Privat betriebene Kliniken bzw. Klinikketten honorieren nach eigenen Gehaltsmodellen. In einer Situation des Personalmangels können diese sich jedoch nicht allzu weit vom Lohnniveau, wie es an den öffentlichen Kliniken herrscht, absetzen. Hier spielen dann auch leistungsabhängige Gehaltskomponenten gern eine nochmals größere Rolle. Inwieweit solche "marktwirtschaftlichen" Anreizmechanismen generell gesellschafts- und versorgungspolitisch sinnvoll sind, sei dahingestellt. Das DRG- bzw. Fallpauschalensystem mit rentablen und weniger rentablen Leistungen in den Kliniken hat hier bekanntermaßen seine Schwachstellen.

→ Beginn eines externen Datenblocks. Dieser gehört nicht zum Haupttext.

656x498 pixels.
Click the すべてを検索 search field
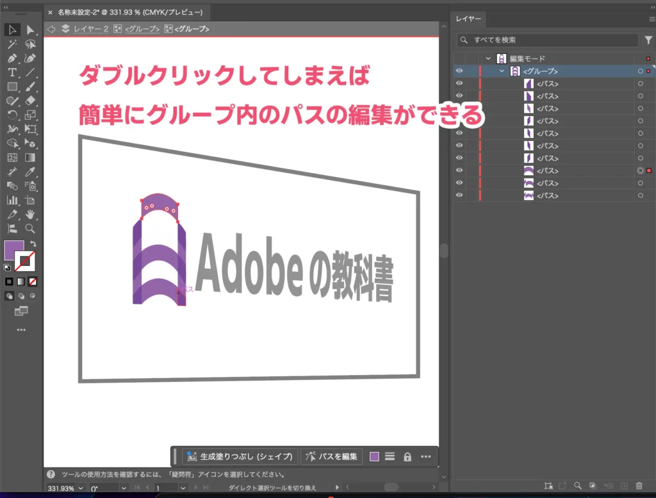point(545,40)
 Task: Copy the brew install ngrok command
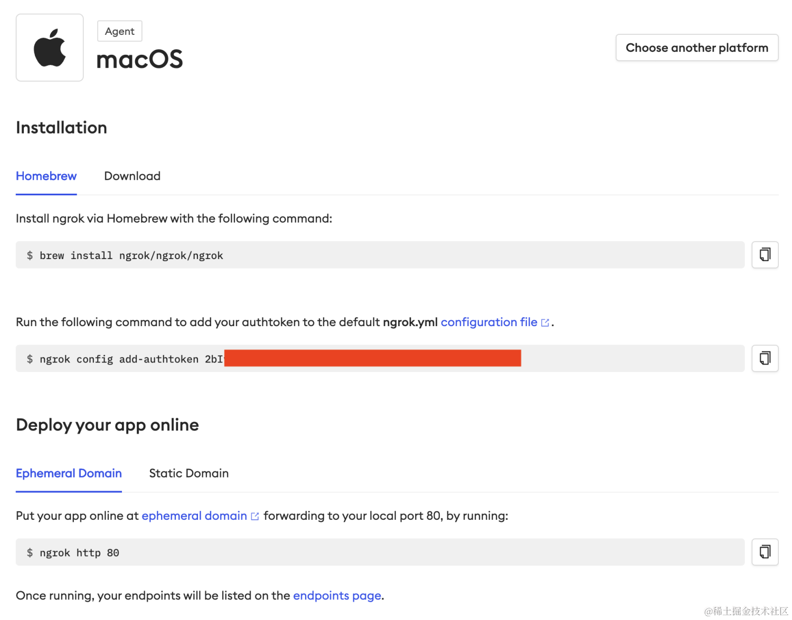pyautogui.click(x=765, y=255)
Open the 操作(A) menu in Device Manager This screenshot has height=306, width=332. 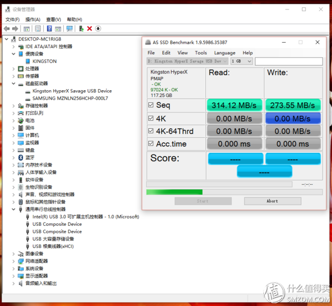33,19
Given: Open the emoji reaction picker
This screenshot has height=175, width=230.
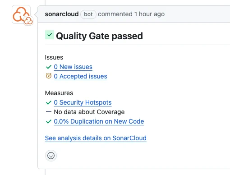Looking at the screenshot, I should (51, 156).
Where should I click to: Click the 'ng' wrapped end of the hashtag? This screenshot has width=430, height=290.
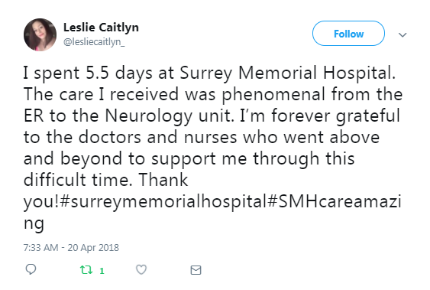[34, 223]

Bleibt noch die stark wachsende Gruppe der angestellten Ärzte im ambulanten Bereich. Die Gehaltsspreizung ist groß, regionale und persönliche Faktoren (z.B. im Rahmen der Vereinbarkeit von Familie und Beruf) fließen in besonderem Maße mit ein. Deshalb ist das Gehaltsbild hier uneinheitlich, zumal die wirtschaftliche Leistungsfähigkeit der Praxen stark differiert. Am Ende markieren jedoch die Facharztvergütungen (teils mit Blick auf Oberarztgehälter) der Kliniken je nach ausgefüllter Funktion auch hier die Orientierungsmarke, zumindest in einem Umfeld mit einem guten Stellenangebot.

Außen vor lassen wir die Vergütung in der Industrie – zu unterschiedlich sind hier die Positionen und Karrierewege für beide Berufsgruppen.

Eine Sonderrolle nehmen die Sozialversicherungen als Arbeitgeber ein. Sie unterhalten mehrheitlich ein ebenfalls feingliedriges System an Vergütungsstufen, die an jene des öffentlichen Dienstes angelehnt sind, mit je nach Arbeitgeber jedoch einigen Feinheiten. Eine gute Orientierung über die Gehälter im öffentlichen Dienst bzw. bei den Sozialversicherungen bietet die Seite www.oeffentlicher-dienst.info.

Fazit

Wir können festhalten: In Anstellung schneiden Ärzte weit besser ab als Apotheker. Bei den Selbstständigen nähern sich die Einkommen schon deutlicher an. Insbesondere kann man gerade mit mehreren Filialapotheken je nach Lage und individuellem Geschick in Einkommensregionen vorstoßen, die Ärzten in der eigenen Praxis typischerweise verschlossen sind. Höchstverdienende Ausnahmen gibt es freilich auch dort, vor allem, wenn Privatleistungen dominieren, wie z.B. bei plastischen Chirurgen, in "Schönheitskliniken" oder in der Augenchirurgie.